De namen en nummers van de tien sefirot zijn in volgorde aangegeven. De gebruikelijkste naam voor elk sefira wordt eerst genoemd, vervolgens door sommige alternatieven:
1. Kether (de Kroon) of Kether Elyon (de
Opperste Kroon)
2. Chokmah (de Wijsheid)
3. Binah (Begrip of Intelligentie)
4. Chesed (Medelijden of Gratie) of Gedullah
(Nobelheid)
5. Geburah (Strengheid of Macht), Din
(Rechtspraak) of Pahad (de Angst)
6. Tifereth (de Schoonheid) of Rahamim
(Barmhartigheid)
7. Netsach (Overwinning of Standvastigheid)
8. Hod (Glorie of Majesteit)
9. Yesod (de Stichting) of Tsedek (de
Gerechtigheid)
10. Malkuth (het Koninkrijk) of Shekhinah (de
Immanentie)
De menorah was het enige Tabernakel vat dat van puur goud was gemaakt (45 kg goud volgens Josephus Flavius ) - de anderen waren van verguld hout. Het pure goud van de menorah benadrukt verder zijn symboliek van goddelijk licht. Het licht van de menorah maakte de ruimte heilig. Deze licht symboliek is in vele synagoges in de Ner Tamid in stand gehouden, een licht dat boven de Thora ark hangt , dat nooit gedoofd wordt. Licht was het eerste element in de Schepping - de eerste stap in het transformeren van chaos in kosmische structuur.

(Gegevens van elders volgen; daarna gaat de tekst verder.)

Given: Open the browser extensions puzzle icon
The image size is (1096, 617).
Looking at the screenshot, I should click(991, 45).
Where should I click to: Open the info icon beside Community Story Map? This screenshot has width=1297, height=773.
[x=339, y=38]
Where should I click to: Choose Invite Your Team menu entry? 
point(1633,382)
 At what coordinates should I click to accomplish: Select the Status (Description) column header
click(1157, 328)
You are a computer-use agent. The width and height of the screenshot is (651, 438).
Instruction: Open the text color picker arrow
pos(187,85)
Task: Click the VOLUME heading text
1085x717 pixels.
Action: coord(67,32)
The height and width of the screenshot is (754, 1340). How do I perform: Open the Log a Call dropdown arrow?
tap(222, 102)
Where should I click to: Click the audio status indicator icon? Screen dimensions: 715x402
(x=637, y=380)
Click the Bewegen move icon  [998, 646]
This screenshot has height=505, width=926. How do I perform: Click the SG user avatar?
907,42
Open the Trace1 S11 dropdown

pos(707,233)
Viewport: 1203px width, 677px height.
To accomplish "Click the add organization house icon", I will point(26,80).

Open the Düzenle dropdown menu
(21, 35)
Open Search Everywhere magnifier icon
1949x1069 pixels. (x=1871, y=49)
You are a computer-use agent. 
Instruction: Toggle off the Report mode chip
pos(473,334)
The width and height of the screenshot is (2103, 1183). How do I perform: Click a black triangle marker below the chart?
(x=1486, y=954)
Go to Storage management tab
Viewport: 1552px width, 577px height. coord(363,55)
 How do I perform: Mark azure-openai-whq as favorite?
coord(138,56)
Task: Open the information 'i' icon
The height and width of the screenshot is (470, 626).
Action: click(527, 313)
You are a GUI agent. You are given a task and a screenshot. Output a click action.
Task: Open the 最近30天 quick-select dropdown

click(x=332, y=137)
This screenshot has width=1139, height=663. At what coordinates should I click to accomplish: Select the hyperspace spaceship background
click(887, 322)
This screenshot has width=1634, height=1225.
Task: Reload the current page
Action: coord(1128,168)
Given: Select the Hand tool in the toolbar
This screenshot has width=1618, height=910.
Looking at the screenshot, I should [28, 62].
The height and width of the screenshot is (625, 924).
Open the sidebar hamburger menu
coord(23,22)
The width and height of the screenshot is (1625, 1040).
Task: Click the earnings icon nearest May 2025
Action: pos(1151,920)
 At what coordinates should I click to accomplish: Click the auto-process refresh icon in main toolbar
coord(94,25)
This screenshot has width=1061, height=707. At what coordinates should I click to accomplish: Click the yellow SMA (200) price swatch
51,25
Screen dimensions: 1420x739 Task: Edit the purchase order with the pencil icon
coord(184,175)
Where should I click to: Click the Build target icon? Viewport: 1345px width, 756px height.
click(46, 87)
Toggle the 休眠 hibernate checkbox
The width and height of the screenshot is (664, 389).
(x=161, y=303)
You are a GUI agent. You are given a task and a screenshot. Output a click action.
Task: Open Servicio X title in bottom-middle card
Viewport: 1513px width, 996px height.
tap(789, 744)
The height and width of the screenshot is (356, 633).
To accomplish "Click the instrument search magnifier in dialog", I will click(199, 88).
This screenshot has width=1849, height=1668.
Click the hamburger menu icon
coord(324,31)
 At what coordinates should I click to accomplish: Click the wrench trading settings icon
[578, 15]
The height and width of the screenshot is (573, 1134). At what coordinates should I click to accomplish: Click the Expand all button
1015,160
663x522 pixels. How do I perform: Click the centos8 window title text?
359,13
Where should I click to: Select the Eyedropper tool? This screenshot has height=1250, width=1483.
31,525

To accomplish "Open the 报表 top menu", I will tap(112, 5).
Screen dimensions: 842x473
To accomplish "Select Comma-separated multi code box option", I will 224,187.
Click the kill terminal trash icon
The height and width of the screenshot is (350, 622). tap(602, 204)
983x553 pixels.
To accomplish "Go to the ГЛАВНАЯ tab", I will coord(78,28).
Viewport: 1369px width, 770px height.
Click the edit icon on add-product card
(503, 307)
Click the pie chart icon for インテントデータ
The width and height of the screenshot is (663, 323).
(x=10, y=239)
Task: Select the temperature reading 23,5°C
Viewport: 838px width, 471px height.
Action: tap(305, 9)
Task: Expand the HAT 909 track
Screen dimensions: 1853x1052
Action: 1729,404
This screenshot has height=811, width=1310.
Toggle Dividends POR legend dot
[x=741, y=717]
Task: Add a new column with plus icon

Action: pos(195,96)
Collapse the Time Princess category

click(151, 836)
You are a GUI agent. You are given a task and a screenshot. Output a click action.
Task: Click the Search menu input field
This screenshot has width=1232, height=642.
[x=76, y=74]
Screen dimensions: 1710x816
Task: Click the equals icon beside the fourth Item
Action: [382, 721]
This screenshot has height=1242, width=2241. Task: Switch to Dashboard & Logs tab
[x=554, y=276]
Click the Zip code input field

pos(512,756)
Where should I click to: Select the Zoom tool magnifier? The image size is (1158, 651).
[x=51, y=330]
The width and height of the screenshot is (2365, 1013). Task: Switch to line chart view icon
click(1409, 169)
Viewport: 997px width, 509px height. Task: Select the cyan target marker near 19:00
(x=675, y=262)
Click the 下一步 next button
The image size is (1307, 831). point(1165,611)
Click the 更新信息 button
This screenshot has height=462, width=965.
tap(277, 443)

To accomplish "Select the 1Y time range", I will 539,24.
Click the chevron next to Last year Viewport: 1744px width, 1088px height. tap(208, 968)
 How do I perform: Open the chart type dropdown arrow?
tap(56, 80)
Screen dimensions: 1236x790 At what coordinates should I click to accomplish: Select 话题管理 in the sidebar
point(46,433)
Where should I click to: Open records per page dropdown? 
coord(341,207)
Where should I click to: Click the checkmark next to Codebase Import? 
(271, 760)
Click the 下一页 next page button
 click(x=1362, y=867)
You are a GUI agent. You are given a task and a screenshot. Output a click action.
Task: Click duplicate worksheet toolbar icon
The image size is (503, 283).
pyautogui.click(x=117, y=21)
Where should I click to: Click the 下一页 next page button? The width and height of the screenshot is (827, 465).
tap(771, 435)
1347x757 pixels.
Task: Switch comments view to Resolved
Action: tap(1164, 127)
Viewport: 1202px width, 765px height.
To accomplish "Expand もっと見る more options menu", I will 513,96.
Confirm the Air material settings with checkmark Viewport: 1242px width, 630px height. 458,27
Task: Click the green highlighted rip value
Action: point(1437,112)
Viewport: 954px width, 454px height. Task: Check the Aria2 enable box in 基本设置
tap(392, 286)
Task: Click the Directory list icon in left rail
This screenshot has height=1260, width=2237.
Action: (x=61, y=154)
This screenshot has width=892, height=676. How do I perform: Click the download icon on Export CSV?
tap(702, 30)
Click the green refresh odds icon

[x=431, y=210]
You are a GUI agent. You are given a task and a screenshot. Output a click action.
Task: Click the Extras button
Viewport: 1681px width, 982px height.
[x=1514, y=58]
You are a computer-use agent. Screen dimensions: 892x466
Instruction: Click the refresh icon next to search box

Het licht suggereert zowel leven als de Aanwezigheid van God. Psalm 104:2 beschrijft God als "Hij hult Zich in het licht als in een mantel". Licht wordt altijd in verband gebracht met vrede.
De Joodse filosoof en theoloog, Philo van Alexandria of Philo Judaeus (c.15bce-45ce) verbond de zeven planeten (Maan, Zon, Mercurius, Mars, Jupiter, Venus en Saturnus) van de klassieke astrologie met de zeven takken van de menorah, met de zon in het midden. De zeven takken zullen ook opgevat worden als symboliek van de zeven dagen van de Bijbelse Schepping.
De menorah werd aanvaard als een officieel embleem van de Staat van Israël in 1949 en het is tevens het kenmerk op de vlag van de president. Menorahs met een verschillend aantal takken komen ook voor, de bekendste is de negen-armige versie, die betrekking heeft op het Joodse feest van Chanoeka - de Chanoekia.